# Rows contained in a dataset:
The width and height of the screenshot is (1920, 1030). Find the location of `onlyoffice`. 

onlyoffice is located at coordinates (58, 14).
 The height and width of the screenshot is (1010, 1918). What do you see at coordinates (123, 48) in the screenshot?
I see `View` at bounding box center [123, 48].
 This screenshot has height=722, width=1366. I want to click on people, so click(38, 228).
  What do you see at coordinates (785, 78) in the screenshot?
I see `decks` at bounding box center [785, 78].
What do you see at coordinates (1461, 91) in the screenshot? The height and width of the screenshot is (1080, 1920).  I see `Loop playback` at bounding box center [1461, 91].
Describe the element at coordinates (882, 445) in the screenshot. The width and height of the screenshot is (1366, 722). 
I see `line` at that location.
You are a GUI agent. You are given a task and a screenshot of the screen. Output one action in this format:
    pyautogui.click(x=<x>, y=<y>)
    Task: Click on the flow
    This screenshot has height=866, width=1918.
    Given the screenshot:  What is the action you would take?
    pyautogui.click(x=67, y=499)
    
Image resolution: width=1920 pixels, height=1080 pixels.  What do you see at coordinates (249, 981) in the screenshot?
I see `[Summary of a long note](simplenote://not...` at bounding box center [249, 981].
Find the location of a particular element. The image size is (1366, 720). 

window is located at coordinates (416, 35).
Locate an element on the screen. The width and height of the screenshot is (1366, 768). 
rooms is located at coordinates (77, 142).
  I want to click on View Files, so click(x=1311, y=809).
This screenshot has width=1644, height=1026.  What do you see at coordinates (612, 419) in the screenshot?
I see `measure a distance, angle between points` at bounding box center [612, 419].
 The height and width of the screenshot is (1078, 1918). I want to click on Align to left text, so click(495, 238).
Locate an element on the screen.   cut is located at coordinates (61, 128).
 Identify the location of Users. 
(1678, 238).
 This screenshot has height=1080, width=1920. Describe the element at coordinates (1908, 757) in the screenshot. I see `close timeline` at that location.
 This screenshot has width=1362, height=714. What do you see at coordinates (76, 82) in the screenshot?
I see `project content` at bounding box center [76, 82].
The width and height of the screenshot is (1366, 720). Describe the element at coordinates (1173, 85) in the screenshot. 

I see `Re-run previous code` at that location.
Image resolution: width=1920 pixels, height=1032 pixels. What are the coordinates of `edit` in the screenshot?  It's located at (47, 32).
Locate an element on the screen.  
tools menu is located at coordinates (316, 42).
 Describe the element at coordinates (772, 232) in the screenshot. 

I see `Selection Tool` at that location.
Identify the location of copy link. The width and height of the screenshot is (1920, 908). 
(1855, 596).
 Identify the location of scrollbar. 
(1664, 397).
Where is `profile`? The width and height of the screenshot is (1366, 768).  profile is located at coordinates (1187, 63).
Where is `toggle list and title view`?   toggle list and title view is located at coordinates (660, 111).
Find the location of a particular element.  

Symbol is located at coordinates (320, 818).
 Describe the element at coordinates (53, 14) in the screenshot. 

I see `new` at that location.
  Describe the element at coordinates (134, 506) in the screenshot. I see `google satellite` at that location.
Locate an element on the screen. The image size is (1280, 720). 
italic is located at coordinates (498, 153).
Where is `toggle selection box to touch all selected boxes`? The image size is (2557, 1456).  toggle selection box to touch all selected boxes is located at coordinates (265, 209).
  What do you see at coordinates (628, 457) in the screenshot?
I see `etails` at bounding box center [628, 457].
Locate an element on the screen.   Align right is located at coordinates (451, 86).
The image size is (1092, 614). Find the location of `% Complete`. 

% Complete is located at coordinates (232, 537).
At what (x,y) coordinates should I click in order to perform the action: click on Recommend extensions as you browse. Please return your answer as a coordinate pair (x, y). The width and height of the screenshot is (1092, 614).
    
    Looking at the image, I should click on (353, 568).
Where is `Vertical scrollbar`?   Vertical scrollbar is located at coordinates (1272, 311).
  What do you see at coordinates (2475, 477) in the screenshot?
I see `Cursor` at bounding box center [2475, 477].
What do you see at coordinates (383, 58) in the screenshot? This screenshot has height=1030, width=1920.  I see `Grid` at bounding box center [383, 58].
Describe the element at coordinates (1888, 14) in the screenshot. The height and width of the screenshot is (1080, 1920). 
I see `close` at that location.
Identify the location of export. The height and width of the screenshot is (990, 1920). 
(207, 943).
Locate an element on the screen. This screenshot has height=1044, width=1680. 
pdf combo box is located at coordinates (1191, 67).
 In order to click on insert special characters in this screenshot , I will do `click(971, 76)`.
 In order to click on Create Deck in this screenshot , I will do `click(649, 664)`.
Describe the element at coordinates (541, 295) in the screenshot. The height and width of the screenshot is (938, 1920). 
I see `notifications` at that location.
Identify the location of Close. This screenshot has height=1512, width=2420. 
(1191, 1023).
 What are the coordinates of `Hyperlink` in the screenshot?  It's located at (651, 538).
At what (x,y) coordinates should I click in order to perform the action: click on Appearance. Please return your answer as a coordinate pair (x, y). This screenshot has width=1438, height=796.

# Your goal:
Extract every line of the rows above that contains the string "onlyoffice".

# The result:
The width and height of the screenshot is (1920, 1030). Find the location of `onlyoffice`. 
onlyoffice is located at coordinates (58, 14).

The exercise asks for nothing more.